- **Excerpts from a dataset**:
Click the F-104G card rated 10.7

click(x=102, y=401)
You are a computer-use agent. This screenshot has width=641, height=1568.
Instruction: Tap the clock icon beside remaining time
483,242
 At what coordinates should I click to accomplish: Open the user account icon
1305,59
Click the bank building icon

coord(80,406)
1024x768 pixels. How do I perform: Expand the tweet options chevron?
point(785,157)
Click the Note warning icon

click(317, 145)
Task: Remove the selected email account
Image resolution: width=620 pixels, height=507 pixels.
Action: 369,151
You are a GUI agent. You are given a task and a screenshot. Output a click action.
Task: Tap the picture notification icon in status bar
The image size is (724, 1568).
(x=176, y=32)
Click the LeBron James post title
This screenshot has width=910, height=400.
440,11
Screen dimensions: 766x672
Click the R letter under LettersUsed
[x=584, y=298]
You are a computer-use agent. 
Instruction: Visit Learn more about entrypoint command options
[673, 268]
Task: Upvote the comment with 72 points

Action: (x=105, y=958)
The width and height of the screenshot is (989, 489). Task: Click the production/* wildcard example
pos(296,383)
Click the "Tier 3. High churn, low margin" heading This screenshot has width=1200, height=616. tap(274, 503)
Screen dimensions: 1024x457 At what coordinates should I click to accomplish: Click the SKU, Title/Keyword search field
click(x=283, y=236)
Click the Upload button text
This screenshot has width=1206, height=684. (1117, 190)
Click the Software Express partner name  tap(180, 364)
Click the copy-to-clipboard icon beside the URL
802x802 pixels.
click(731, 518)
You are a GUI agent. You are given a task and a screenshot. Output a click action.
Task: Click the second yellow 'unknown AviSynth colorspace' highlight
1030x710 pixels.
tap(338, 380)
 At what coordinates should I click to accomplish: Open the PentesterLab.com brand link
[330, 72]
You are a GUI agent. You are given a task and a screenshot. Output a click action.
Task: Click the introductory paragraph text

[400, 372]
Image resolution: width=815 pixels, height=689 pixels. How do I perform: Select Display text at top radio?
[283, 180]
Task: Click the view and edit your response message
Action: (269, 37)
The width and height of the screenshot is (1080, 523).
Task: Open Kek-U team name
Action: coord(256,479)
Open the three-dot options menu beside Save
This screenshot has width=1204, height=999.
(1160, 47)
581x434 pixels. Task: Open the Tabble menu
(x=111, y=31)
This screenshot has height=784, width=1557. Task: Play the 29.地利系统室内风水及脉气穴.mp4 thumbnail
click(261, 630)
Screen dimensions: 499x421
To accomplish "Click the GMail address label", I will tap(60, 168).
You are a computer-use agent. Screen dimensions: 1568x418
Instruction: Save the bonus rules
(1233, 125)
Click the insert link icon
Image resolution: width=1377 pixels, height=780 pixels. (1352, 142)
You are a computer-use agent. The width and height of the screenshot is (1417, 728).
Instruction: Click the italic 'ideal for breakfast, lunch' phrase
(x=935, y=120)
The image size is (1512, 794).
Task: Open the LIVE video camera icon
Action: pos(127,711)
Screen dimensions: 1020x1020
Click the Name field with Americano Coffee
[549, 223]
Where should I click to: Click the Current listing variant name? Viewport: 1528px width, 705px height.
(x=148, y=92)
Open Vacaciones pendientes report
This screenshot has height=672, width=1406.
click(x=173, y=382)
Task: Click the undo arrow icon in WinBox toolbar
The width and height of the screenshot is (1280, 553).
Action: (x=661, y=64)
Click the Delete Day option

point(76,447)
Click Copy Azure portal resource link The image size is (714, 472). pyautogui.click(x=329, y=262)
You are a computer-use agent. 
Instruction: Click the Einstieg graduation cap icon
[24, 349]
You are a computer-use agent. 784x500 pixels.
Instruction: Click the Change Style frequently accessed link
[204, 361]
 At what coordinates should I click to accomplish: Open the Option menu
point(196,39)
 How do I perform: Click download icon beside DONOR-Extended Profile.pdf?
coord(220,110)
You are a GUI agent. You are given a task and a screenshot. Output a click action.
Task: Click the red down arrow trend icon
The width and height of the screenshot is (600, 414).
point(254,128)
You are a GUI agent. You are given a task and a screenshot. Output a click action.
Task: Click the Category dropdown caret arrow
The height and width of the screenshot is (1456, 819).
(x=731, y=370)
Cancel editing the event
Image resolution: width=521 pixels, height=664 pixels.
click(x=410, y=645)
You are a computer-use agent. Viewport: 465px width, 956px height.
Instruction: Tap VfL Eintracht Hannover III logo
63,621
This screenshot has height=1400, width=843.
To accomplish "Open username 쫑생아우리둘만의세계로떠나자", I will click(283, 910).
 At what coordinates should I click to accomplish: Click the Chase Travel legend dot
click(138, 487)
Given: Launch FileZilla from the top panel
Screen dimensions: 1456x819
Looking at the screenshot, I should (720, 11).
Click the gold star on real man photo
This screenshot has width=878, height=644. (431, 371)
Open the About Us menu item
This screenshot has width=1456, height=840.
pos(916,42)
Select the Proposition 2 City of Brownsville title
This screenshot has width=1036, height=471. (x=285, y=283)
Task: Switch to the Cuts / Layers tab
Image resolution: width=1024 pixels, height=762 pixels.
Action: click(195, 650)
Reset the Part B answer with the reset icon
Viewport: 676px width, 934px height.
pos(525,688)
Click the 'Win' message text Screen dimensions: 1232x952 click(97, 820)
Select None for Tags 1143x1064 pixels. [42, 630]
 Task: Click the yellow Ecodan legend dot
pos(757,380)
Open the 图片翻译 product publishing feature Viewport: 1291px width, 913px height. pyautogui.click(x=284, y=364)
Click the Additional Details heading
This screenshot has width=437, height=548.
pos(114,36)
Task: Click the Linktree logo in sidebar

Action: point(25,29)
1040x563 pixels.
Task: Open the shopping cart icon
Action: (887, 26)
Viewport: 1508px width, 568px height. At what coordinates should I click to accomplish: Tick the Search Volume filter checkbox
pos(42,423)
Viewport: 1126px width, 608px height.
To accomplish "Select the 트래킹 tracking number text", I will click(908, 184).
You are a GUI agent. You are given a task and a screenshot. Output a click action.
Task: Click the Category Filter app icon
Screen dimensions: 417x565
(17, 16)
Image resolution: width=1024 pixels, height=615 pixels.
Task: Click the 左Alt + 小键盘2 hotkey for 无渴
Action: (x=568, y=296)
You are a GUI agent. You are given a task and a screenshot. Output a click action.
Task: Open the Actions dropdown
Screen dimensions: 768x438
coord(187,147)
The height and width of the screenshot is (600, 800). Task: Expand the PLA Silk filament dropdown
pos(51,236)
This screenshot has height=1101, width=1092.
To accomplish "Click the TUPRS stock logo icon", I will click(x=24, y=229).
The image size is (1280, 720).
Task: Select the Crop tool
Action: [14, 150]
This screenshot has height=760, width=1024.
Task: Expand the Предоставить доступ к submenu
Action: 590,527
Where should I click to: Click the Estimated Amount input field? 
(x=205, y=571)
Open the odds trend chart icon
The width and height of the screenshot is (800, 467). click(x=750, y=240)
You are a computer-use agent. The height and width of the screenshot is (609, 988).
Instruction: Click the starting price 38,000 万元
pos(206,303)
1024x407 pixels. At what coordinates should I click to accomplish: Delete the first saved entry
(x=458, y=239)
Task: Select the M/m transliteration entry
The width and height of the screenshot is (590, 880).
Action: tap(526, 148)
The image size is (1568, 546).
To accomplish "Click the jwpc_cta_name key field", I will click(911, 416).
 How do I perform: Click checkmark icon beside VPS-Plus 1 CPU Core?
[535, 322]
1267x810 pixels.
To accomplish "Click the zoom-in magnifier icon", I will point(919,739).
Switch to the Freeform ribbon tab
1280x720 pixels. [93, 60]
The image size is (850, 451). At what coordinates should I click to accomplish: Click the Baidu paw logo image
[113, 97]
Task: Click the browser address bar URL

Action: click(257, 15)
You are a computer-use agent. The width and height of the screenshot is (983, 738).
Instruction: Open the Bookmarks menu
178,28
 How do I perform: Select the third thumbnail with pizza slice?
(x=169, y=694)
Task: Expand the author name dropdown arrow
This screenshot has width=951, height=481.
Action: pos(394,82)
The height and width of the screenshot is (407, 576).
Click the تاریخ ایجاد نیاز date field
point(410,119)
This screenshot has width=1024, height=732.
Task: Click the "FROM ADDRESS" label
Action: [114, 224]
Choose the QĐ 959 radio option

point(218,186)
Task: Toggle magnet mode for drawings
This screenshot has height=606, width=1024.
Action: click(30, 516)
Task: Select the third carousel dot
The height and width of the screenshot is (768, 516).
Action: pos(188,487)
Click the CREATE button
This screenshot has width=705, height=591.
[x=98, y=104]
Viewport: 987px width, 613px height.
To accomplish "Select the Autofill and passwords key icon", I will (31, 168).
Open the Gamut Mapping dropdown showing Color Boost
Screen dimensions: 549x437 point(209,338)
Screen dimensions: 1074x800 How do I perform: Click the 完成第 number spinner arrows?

- **Work instructions**:
Exactly the lines from the one with "Open the Gamut" through the end of the entries, both included, should be written out, and no others.

- **Your solution**:
Open the Gamut Mapping dropdown showing Color Boost
Screen dimensions: 549x437 point(209,338)
Screen dimensions: 1074x800 How do I perform: Click the 完成第 number spinner arrows?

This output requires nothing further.